Exercise data:
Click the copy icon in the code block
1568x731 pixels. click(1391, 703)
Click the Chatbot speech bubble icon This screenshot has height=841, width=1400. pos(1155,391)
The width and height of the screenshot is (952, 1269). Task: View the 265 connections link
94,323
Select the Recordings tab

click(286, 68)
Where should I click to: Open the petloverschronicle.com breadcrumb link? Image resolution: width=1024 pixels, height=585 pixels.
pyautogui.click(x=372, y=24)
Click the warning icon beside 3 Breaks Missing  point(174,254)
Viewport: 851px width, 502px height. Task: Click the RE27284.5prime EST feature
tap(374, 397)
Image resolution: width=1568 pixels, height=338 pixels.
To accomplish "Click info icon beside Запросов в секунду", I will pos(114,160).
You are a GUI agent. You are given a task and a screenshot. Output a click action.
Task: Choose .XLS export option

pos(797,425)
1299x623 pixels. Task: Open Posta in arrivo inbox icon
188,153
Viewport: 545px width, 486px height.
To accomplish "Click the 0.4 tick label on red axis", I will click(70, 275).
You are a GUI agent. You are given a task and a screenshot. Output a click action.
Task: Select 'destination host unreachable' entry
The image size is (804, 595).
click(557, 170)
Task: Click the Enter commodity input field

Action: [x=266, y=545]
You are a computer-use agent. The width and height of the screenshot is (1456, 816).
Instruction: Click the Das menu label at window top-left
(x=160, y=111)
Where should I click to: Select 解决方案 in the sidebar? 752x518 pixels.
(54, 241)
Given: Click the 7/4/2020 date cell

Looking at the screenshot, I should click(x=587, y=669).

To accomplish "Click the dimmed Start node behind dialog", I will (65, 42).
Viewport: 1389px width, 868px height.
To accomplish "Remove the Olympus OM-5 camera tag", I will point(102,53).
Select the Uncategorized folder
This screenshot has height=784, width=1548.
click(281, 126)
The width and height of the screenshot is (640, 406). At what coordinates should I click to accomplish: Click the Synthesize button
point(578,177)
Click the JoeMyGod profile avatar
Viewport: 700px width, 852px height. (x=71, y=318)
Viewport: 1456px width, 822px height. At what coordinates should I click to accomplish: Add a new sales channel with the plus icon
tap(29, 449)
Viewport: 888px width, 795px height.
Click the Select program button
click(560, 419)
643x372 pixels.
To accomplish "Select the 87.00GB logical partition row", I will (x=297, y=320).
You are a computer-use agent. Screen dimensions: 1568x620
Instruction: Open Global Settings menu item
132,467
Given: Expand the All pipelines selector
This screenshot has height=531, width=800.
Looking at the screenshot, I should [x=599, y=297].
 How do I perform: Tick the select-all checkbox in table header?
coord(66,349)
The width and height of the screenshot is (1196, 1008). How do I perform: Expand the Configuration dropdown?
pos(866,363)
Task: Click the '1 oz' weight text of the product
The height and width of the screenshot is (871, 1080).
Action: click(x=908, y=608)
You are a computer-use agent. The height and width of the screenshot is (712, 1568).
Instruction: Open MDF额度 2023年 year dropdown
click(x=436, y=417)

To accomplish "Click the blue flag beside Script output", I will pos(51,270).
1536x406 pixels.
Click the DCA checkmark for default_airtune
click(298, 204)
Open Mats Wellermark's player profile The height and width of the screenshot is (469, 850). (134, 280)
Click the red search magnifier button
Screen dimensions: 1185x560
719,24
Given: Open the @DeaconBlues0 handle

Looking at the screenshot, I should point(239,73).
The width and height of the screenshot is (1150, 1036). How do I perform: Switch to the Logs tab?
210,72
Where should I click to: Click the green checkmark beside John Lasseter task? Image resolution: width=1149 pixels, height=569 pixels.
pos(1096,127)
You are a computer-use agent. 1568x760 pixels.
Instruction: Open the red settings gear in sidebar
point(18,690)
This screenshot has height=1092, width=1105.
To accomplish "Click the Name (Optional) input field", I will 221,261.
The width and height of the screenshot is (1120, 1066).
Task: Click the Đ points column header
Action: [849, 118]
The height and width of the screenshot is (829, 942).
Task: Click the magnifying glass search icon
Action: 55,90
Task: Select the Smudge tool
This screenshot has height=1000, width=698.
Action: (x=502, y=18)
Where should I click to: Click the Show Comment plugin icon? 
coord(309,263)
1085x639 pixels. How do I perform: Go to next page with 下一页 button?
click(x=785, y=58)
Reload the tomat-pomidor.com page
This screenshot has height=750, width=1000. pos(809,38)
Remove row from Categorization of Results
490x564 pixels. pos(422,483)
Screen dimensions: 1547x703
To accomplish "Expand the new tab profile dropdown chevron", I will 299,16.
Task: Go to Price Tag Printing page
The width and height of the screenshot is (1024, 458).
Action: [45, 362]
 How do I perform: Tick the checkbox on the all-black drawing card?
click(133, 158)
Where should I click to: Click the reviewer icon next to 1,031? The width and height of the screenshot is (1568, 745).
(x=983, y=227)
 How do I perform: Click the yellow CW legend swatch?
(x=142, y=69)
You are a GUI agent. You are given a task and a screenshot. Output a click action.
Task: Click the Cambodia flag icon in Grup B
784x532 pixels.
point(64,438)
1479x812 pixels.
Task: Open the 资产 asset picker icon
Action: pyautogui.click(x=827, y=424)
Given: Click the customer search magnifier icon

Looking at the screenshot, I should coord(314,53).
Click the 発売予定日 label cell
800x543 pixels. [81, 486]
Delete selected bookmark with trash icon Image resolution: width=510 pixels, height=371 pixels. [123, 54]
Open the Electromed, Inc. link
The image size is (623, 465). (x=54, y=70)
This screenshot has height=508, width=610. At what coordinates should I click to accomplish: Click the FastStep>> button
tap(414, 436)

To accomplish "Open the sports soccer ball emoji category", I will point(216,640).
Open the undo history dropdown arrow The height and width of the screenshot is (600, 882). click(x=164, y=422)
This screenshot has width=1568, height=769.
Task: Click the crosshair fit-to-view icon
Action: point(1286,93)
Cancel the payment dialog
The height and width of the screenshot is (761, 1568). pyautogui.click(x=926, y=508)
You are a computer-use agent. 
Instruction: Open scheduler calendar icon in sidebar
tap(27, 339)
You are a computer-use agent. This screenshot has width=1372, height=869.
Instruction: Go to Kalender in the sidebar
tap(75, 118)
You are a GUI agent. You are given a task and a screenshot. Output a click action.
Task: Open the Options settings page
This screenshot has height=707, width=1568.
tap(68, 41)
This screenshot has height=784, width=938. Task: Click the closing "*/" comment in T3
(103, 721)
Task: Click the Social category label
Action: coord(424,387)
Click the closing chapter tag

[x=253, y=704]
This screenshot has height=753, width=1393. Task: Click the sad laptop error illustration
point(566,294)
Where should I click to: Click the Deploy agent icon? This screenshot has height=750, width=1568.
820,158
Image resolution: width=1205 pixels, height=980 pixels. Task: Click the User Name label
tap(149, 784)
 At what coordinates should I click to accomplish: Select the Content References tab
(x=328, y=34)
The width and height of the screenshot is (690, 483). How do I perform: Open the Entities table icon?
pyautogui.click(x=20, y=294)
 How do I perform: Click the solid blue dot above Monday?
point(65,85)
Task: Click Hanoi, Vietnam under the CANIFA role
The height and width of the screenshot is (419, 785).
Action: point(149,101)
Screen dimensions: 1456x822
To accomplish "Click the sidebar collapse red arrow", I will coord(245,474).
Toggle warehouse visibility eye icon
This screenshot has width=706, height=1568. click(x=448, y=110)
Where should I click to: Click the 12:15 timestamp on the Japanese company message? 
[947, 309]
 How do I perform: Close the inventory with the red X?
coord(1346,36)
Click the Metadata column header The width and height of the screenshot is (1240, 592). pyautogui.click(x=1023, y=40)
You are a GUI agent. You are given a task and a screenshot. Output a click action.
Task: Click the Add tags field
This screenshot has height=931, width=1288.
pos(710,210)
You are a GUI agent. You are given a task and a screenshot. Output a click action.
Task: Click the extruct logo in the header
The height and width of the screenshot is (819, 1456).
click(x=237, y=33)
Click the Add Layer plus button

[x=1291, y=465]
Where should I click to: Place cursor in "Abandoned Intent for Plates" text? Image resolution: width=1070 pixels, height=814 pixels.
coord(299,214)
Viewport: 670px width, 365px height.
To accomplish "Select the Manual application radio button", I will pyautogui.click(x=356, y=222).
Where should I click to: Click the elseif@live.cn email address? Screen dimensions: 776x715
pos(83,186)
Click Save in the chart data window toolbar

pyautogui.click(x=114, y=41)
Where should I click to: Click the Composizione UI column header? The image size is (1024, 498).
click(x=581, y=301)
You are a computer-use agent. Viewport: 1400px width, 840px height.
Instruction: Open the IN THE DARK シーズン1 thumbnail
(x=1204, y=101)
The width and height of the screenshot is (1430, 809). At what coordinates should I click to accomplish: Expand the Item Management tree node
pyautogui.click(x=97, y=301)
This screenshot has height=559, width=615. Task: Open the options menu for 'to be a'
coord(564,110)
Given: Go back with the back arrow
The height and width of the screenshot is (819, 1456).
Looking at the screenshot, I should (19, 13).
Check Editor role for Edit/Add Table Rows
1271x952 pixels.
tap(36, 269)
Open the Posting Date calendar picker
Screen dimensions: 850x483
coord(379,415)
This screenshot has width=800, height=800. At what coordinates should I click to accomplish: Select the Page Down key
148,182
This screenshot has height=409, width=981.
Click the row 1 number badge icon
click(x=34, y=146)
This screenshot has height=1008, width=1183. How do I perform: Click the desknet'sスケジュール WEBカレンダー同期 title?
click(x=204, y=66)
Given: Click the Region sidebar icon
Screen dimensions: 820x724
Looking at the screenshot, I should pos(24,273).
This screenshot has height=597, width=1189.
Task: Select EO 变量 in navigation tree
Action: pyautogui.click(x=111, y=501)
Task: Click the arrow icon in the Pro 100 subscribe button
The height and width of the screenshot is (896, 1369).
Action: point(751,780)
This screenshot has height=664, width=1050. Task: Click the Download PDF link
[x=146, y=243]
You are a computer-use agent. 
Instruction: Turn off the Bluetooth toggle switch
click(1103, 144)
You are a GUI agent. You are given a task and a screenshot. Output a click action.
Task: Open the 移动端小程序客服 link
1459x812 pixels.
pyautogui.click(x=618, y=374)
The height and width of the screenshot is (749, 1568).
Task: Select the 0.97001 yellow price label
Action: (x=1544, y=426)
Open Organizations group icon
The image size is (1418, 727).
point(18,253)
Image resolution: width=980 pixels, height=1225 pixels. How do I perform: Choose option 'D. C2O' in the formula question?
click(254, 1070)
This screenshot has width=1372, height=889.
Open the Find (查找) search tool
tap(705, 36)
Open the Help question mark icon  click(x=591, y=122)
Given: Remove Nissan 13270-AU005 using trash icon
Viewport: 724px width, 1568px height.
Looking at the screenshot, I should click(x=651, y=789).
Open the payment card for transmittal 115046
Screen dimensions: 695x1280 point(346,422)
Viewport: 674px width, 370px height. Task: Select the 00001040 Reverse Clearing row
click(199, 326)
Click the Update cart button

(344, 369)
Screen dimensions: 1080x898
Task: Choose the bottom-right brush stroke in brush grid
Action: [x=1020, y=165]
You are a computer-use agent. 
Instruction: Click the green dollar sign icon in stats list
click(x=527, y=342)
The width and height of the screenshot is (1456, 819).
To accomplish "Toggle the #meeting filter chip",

Description of the task: Collect every line of the records above that contains the string "profile" and list each one in full.

Complete response:
Click the JoeMyGod profile avatar
Open Mats Wellermark's player profile The height and width of the screenshot is (469, 850). (134, 280)
To accomplish "Expand the new tab profile dropdown chevron", I will 299,16.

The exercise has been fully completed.